▶ [Stored items]
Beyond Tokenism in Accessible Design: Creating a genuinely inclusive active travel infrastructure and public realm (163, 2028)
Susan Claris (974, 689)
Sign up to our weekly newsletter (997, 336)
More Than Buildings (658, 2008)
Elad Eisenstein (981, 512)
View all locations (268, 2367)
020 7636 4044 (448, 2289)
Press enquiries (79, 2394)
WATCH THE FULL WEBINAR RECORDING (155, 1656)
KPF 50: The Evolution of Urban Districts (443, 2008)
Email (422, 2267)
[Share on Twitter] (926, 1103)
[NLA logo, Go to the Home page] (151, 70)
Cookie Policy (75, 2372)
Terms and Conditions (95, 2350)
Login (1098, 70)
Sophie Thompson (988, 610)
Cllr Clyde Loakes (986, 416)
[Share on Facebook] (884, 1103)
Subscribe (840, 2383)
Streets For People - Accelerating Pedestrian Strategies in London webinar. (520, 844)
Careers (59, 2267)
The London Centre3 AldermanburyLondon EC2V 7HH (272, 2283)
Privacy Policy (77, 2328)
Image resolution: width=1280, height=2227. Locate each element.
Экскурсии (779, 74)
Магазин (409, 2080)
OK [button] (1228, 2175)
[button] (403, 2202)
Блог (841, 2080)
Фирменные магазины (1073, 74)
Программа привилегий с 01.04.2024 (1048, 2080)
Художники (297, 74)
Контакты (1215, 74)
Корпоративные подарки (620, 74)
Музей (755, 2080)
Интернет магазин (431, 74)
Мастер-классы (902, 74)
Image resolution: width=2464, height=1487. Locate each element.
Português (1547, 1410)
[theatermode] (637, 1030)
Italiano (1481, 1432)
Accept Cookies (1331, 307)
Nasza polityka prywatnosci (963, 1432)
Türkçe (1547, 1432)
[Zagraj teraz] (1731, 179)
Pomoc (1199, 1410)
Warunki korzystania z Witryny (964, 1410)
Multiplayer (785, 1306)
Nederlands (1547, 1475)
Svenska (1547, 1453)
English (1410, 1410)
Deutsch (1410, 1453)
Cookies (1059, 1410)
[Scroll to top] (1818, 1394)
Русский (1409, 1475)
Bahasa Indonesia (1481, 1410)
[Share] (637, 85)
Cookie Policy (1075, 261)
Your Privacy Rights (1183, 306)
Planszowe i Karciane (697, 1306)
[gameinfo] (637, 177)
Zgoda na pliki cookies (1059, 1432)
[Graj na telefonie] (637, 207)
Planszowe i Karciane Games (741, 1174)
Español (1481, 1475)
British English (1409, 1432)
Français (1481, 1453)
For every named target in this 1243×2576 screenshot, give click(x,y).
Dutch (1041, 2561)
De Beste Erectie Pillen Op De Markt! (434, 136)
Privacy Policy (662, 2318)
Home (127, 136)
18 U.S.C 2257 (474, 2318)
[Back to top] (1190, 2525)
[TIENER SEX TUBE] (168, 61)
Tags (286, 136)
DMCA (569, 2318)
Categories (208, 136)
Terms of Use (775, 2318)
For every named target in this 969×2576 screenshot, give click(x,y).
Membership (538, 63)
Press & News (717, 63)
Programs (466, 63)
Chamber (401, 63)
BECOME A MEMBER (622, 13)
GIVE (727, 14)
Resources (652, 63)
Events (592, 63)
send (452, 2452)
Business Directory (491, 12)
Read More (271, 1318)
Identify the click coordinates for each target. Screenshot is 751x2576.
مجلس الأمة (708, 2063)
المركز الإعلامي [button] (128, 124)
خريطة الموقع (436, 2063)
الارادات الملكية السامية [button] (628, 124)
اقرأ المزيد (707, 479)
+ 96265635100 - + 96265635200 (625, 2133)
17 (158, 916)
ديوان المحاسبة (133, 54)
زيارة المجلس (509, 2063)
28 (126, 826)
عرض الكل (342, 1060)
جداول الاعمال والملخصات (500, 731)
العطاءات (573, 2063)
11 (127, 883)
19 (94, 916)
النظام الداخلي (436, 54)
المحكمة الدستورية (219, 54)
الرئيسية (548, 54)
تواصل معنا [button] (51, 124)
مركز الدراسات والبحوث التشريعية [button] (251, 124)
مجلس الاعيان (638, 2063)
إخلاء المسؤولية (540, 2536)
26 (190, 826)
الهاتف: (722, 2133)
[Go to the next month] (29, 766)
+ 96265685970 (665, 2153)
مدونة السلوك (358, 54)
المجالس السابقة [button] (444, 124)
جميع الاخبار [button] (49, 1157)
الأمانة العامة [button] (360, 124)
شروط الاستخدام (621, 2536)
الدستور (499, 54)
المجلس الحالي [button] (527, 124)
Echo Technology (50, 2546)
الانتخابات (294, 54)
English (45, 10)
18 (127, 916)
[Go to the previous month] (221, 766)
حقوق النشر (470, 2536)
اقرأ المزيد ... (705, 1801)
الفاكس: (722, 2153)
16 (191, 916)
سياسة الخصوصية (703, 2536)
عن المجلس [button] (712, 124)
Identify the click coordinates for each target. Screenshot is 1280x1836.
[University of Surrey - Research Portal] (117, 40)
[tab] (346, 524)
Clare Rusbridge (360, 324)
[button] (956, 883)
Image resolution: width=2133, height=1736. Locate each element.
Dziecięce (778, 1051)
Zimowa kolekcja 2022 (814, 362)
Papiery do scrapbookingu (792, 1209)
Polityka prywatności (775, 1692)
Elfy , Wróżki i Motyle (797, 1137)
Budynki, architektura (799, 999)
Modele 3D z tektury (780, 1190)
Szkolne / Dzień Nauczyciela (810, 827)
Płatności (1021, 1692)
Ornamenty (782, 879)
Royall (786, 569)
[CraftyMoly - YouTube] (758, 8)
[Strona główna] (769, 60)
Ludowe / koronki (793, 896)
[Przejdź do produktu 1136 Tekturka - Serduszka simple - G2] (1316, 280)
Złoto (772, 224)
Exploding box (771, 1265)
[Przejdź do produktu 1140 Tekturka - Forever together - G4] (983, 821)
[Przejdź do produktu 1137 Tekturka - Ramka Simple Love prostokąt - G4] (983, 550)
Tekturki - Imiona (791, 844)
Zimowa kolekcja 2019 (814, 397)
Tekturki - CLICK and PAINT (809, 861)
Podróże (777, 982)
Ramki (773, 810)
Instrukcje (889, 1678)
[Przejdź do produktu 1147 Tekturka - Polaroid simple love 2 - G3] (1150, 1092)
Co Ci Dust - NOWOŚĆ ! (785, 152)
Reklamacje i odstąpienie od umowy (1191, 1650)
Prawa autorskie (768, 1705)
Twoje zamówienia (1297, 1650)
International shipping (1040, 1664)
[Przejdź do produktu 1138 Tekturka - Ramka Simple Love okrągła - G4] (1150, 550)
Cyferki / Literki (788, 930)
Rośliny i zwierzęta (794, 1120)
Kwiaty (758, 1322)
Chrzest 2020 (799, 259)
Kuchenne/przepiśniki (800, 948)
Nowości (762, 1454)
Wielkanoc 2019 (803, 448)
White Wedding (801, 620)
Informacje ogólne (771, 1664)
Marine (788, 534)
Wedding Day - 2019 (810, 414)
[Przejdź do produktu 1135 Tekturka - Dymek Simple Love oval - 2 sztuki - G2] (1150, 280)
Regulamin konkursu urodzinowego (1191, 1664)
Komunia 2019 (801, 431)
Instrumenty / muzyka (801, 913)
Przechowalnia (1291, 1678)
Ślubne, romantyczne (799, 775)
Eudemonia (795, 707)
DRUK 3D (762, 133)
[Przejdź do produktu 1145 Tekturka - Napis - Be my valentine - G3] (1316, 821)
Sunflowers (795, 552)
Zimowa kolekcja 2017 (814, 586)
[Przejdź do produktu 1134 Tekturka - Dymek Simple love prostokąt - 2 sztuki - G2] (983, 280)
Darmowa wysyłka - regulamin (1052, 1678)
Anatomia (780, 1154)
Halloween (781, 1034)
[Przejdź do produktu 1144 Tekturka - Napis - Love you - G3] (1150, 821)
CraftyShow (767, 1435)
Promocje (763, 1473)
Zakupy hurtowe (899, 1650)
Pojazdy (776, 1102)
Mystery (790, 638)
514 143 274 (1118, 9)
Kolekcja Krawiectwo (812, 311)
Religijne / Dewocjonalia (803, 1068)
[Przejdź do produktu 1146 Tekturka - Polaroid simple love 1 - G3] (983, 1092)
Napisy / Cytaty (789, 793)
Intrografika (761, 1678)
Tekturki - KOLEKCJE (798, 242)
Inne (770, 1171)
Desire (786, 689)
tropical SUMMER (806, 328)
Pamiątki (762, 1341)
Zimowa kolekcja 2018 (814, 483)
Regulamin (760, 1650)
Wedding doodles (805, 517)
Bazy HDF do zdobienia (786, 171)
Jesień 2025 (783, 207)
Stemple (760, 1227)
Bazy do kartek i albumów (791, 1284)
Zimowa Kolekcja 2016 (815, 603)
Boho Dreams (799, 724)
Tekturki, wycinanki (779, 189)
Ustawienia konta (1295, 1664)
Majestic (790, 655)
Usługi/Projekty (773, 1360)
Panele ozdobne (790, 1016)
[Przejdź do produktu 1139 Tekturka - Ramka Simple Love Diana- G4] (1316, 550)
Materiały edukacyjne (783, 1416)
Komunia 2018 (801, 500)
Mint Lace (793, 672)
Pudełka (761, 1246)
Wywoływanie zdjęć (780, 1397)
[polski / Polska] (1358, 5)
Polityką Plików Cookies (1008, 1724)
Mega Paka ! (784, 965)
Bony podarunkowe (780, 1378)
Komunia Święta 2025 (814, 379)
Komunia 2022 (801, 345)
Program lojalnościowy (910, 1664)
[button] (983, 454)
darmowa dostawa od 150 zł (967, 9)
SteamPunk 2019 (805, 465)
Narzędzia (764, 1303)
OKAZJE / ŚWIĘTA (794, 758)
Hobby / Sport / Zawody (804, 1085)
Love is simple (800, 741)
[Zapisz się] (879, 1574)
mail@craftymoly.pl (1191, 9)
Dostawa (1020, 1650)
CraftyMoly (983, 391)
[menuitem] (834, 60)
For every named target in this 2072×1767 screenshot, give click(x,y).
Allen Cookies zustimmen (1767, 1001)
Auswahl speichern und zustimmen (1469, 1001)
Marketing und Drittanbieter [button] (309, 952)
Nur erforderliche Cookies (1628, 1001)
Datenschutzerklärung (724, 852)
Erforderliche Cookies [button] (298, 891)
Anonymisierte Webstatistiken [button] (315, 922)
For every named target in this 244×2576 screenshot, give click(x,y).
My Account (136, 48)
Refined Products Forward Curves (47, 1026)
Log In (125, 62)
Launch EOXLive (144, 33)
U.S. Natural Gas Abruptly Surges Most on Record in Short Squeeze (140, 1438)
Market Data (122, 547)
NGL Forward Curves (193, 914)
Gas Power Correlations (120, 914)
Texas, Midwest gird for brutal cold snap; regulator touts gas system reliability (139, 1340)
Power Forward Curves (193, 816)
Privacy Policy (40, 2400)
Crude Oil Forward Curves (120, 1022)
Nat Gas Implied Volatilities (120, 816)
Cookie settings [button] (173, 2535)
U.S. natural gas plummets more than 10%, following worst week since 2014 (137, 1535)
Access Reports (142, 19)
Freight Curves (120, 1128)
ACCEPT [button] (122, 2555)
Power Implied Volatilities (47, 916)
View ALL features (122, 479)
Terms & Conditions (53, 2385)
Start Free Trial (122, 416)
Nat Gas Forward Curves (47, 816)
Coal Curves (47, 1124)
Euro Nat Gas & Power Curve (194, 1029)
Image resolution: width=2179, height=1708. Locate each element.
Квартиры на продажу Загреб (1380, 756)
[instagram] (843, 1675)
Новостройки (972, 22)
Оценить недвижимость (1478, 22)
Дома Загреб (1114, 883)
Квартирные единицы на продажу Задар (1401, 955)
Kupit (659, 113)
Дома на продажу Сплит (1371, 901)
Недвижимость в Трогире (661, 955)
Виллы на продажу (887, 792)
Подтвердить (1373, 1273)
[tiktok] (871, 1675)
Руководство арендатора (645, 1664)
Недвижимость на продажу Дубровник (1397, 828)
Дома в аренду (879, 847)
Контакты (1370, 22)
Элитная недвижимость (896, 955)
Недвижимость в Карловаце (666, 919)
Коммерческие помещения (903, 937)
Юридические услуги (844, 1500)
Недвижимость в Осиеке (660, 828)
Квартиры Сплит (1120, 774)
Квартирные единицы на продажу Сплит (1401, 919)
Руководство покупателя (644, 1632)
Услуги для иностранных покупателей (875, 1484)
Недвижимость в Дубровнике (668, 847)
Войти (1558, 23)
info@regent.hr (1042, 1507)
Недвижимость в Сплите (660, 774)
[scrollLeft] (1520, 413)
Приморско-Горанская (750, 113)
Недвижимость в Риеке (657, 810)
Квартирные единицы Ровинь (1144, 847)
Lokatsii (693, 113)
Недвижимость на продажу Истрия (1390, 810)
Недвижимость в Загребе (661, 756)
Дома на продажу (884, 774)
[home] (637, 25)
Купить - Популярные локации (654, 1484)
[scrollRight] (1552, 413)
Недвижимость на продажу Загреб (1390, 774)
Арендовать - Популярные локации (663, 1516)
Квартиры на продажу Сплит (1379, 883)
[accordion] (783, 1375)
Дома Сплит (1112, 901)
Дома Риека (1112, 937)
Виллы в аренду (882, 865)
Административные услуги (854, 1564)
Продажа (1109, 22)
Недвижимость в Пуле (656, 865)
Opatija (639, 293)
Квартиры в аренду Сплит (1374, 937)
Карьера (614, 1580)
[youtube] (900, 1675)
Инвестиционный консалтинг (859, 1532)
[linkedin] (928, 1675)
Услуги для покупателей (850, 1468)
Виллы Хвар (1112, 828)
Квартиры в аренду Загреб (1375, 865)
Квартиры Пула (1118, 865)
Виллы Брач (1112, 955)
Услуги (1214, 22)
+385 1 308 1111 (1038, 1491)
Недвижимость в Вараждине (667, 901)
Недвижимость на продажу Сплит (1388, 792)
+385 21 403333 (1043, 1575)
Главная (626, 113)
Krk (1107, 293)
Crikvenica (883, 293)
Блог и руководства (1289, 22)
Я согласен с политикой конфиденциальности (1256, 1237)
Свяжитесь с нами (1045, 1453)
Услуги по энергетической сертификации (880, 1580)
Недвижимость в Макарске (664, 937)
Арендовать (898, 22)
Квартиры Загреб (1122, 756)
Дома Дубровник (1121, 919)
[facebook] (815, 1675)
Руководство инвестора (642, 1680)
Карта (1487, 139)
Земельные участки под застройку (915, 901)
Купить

▶ [Problem to solve] What is needed is a verbatim copy of every line in the records above from the one containing "جداول الاعمال والملخصات (500, 731)" down to the one containing "الانتخابات (294, 54)", both included, and nothing more.

▶ [Written solution]
جداول الاعمال والملخصات (500, 731)
العطاءات (573, 2063)
11 (127, 883)
19 (94, 916)
النظام الداخلي (436, 54)
المحكمة الدستورية (219, 54)
الرئيسية (548, 54)
تواصل معنا [button] (51, 124)
مركز الدراسات والبحوث التشريعية [button] (251, 124)
مجلس الاعيان (638, 2063)
إخلاء المسؤولية (540, 2536)
26 (190, 826)
الهاتف: (722, 2133)
[Go to the next month] (29, 766)
+ 96265685970 (665, 2153)
مدونة السلوك (358, 54)
المجالس السابقة [button] (444, 124)
جميع الاخبار [button] (49, 1157)
الأمانة العامة [button] (360, 124)
شروط الاستخدام (621, 2536)
الدستور (499, 54)
المجلس الحالي [button] (527, 124)
Echo Technology (50, 2546)
الانتخابات (294, 54)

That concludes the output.